The strong hand of one stronger than man had taken him; and in a few days more, on February 23rd, hands tender and strong, the hands of an affectionate brother and true friends, bore the body of a shepherd, dead in his prime—for he was but 36 years old—down through the cow-pasture and over the gurgling Glenderaterra, and so through the silent Brundholme woods above the wailing Greta away to its rest in English earth beneath the shadow of the old church of St. Kentigern, in the Crosthwaite valley, within sight of that horned hill of Skiddaw he had loved so well. The people of Keswick begged that his body might be carried through their sorrowful town that opportunity might be given of showing sympathy and respect. And many a stalwart yeoman came to the Homegoing. Little they said, but they felt much as they moved in their dark market-carts toward the burial.

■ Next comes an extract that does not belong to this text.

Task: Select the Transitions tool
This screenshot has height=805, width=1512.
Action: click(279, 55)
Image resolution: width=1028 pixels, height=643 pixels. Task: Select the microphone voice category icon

'Eh, but what! it's a terrible loss for us all!' 'The best man amang us gone.' 'We all mun ga when t' time comes, but it's hard bearing is this.' 'Niver a handier man wi' t' sheep i' t' whoale forest.' 'Niver a better man clim't t' fell; a decent, stiddy man as iver was; niver heard a wrang word from him.' 'Eh, but! it's past finding out t' way young uns goes, and auld ones stays.' 'Poor lass, she's lost as good a mate as ever woman had.' 'Poor barns, they've lost a fadder afore they kent him.' And so sorrowfully they turned away from the grave, whereon flowers had been strewn and wreaths laid by hands of men who in their common regret forgot all party differences and thought only of Joseph Hawell, as a man the 'Blues and Yellows' were alike proud of in life, and alike determined to honour in death.

I was a traveller in foreign lands when the news of Joseph Hawell's death reached me, and I felt for a moment stunned. As I realised it, it seemed to me as if I did not care to see Skiddaw again. He was a piece of it; and Skiddaw without him would be no Skiddaw at all, such an ideal yeoman shepherd; so tender-hearted to the yeanlings; so true to his mountain flock; such a man among men, honest and upright, reliable; one always knew somehow that if Joe was present, men right and left of him would behave like gentlemen; so high-minded and bent on the 'Just and True'; and, 'as the great ones only are, in his simplicity sublime.' His influence was wider and deeper than he had dreamed of, and I felt that with Joe Hawell a power that had worked for righteousness in a whole fell-side community, had passed as far as visible form goes from the earth.

On reaching home, it was with a sad heart that I neared the solitary fell-side farm that had been so darkened with loss. There was the same kitchen; the fiddle was on the wall; the bacon flitches hung from the rafter; the stuffed heads of the two old favourite shepherd dogs, 'Dainty' and 'Rob,' looked out from under the triumphal arch of sickles from the wall; the gun rested close by; the medicine horn and lambing bottle were in their places, and the old row of books that the father and he had so often turned to for thought and inspiration, were in their shelf—but there was no Joe! Robert took me by the hand and bade me sit on the settle, and he would tell me all about it. The poor wife said nothing, but just rose quietly and began to spread the table and set on tea, and when I urged that I would not have her fash herself so or put herself out of the way for me, she urged that it would have been Joe's wish, and I said no more.